Wall Street is holding back after the initial uptrend, with key indicators having lost much of their gains and now strengthening slightly as investors try to assimilate the data announced today for inflation.

According to data released by the US Department of Labor, inflation continued its rally in December, showing at the end of the year the largest annual increase since 1982. In particular, the consumer price index climbed to 7% in December after rising November by 6.8%, as announced by the US Department of Labor. On a monthly basis, inflation rose 0.5%, beating analysts’ expectations of a 0.4% rise, following a 0.8% rise in November.

The structural index, which does not include food and energy, rose 0.6% in December after rising 0.5% in November, climbing to 5.5%. This is the highest level in the last 31 years.

“Overall, the data is as bad as we expected. We expect the Fed to start raising interest rates in March, with a total of four base points increases of 25 basis points this year and another four in 2023,” wrote Paul Ashworth, chief US economist at Capital Economics.

RBC Capital Markets analysts, meanwhile, expect inflation to continue to accelerate in early 2022 before stabilizing and then slowing in the second quarter. “But the Fed is likely to feel the pressure from this early additional price pressure and feel compelled to start the cycle of interest rates even immediately after the March meeting,” they said in a statement. their customers.

Some economists, however, see inflation as showing signs of peaking and focus on its long-term prospects.

Federal Reserve Chairman Jerome Powell told the Senate committee yesterday that if inflation persists at higher-than-expected levels, the central bank should raise interest rates further. stressing, however, that this will be done carefully to avoid any negative consequences.

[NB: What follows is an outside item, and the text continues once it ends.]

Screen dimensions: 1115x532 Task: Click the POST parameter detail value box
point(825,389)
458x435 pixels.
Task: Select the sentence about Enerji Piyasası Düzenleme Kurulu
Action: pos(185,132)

“We know that high inflation has a serious impact,” Powell said, adding that he was committed to using all of the central bank’s tools to prevent inflation from “consolidating.”

At the same time, however, Powell assured the markets that the Federal Reserve will be careful not to derail the economic recovery or cause damage to the labor market. “Now is the time to start moving from the pandemic emergency to a more normal level,” Powell said. “However, this should not have a negative impact on employment,” he added.

On the board, now, the indicators after the strong initial upward reaction slowed down sharply, turning even in negative territory, before returning again upwards, but recording slight gains.

In particular, the Dow Jones industrial average adds 60 points or 0.17% and moves to 36,311.92 points, the broader S&P 500 strengthens by 0.29% and stands at 4,726.90, while the technological Nasdaq gains 0.27% and trades at 15,194.50 points.

Of the 30 shares that make up the blue chips index, the majority is moving in a positive sign, with the Boeing, Microsoft and Nike securities leading the way with gains, rising 2.13%, 2.12% and 1.80% respectively .

In other stocks, Jefferies Financial Group’s title plunged 9.26%, after slightly lower-than-expected fourth-quarter earnings to $ 1.81 billion, while analysts set the bar at 1 , $ 9 billion.